The beauty of this notion of dosing is that it is coordinating intention with the child, and dosing is repetitive and has a rhythm to it. Together with the child you are creating patterns of ways of being together. So you are putting together regulation-enhancing activities with growth-stimulating activities. Another good thing about dosing is that it takes the emphasis off success or failure and places it on creating a balance. If the child indicates, “no”, then you don’t feel, “Oh, I lost him.” Instead, you think, “OK, that was a “no”; I will wait and try again. The “no” is part of what we are doing together. It is part of the back and forth.” And, of course, back and forth is a rhythm too.

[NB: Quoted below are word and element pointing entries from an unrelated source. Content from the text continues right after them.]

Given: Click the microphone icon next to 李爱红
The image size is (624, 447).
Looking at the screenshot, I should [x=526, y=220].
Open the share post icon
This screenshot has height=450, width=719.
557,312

How is this discussion related to ADHD and EFD? Both ADHD and EFD can be thought of as regulatory disorders (or difficulties on a dimension, if we use my preferred terminology). I will discuss this further in another blog posting.

References:

Beebe, B., Jaffe, J. & Lachmann, F. (1992). A dyadic systems view of communication. In N. Skolnick & S. Warshaw (Eds.), Relational perspectives in psychoanalysis (pp. 61-81). Hillsdale, NJ: Analytic Press.
Cohn, J., & Tronick, E. (1988). Mother-infant face-to-face interaction: Influence is bi-directional and unrelated to periodic cycles in either partner’s behavior. Developmental Psychology, 24, 386-392.
Perry B (2006). The neurosequential model of therapeutics: Applying principles of neuroscience to clinical work with traumatized and maltreated children, In: Working with Traumatized Youth in child Welfare (N Webb, Ed). The Guilford Press, New York, pp. 27-52.
Perry B (2015). Presentation to the Infant Mental Health PGC Program, U Mass Boston, Feb. 25-26.
The Child Trauma Academy (2015). Overview of the neurosequential model of therapeutics, www.ChildTrauma.org
Tonick E (2007). The neurobehavioral and social-emotional development of infants and children, New York, WW Norton.